What you need to do: Write out exactly the lines of the entries below, from the first through the line containing "Task: Click the bell icon beside report title", and nothing beyond them.
[[ Data for analysis, beginning ]]
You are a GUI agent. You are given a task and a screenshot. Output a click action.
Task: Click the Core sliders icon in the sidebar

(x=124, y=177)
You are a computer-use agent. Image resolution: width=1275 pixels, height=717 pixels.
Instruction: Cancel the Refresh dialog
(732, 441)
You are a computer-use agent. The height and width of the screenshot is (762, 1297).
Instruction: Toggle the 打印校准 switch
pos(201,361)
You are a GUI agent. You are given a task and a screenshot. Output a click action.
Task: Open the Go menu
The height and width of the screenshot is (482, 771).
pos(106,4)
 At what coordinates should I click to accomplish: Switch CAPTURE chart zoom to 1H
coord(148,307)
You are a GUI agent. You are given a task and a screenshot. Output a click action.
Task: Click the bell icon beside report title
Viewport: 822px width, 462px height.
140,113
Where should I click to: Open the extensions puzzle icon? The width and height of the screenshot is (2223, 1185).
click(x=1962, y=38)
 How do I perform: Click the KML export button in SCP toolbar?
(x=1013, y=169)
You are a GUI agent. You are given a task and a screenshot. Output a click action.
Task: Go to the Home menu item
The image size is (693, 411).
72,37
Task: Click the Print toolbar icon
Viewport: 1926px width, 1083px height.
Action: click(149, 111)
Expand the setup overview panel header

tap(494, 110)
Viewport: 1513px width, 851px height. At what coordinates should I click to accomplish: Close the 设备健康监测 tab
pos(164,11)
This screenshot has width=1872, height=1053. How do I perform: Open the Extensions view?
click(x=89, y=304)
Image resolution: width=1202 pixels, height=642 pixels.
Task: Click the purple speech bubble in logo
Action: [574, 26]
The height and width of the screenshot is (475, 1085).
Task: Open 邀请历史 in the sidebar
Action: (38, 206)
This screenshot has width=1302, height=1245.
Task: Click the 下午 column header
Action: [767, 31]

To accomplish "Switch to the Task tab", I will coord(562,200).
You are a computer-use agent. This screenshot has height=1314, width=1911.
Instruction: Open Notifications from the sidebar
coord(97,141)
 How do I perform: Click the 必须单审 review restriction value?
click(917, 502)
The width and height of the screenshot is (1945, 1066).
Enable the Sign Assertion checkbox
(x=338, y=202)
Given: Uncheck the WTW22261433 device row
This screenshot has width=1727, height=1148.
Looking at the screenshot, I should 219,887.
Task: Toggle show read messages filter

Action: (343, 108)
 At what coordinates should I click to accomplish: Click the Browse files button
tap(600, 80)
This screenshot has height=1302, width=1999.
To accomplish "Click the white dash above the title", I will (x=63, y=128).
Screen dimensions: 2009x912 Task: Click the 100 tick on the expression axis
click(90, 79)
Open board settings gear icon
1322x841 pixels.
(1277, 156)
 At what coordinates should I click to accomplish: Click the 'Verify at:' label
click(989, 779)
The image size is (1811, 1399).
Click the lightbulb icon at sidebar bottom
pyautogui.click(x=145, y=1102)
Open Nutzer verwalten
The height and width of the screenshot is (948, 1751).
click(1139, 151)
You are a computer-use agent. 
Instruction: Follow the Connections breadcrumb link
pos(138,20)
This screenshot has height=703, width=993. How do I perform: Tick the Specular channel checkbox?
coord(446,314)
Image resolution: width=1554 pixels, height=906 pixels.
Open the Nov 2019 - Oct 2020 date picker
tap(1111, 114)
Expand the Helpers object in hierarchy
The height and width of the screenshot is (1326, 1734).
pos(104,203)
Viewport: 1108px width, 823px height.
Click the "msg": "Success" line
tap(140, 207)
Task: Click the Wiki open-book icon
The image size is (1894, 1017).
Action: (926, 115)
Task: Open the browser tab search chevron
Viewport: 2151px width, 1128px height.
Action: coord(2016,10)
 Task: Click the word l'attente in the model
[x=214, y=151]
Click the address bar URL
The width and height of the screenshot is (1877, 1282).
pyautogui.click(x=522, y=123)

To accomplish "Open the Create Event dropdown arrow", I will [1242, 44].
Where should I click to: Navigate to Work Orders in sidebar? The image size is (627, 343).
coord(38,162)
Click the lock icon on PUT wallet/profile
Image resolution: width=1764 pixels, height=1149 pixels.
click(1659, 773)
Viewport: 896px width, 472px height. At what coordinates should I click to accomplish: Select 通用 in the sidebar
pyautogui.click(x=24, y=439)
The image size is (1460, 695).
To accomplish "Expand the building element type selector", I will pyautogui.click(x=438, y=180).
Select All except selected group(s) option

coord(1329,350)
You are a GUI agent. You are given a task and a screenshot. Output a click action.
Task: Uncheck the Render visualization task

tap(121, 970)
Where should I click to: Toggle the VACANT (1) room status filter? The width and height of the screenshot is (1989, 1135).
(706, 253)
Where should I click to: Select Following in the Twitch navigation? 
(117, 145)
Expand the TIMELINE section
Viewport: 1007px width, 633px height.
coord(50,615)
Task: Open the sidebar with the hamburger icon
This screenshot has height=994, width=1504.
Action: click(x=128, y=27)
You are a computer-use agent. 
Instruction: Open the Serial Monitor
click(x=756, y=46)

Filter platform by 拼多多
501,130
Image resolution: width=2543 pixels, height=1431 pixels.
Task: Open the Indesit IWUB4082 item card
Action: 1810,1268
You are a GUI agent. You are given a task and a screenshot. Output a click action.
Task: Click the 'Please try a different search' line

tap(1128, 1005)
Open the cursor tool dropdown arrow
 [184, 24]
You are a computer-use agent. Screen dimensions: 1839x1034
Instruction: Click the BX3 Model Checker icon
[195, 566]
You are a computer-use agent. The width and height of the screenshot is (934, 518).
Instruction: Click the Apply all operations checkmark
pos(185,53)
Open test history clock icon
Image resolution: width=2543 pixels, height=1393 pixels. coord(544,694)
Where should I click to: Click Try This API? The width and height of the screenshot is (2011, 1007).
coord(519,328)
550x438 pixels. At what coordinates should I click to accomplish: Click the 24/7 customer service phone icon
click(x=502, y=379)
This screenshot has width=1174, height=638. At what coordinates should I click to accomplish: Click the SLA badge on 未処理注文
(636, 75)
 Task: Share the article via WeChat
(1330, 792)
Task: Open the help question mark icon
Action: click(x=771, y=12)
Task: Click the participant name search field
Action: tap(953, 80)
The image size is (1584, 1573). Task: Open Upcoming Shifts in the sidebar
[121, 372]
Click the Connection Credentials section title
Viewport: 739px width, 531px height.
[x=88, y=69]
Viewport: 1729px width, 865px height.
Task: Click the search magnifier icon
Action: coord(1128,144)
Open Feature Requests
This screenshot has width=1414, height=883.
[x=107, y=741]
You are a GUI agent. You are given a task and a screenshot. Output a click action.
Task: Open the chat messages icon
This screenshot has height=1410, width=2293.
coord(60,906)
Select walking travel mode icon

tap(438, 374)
[[ Data for analysis, end ]]
Task solution:
You are a GUI agent. You are given a task and a screenshot. Output a click action.
Task: Click the Core sliders icon in the sidebar

(x=124, y=177)
You are a computer-use agent. Image resolution: width=1275 pixels, height=717 pixels.
Instruction: Cancel the Refresh dialog
(732, 441)
You are a computer-use agent. The height and width of the screenshot is (762, 1297).
Instruction: Toggle the 打印校准 switch
pos(201,361)
You are a GUI agent. You are given a task and a screenshot. Output a click action.
Task: Open the Go menu
The height and width of the screenshot is (482, 771).
pos(106,4)
 At what coordinates should I click to accomplish: Switch CAPTURE chart zoom to 1H
coord(148,307)
You are a GUI agent. You are given a task and a screenshot. Output a click action.
Task: Click the bell icon beside report title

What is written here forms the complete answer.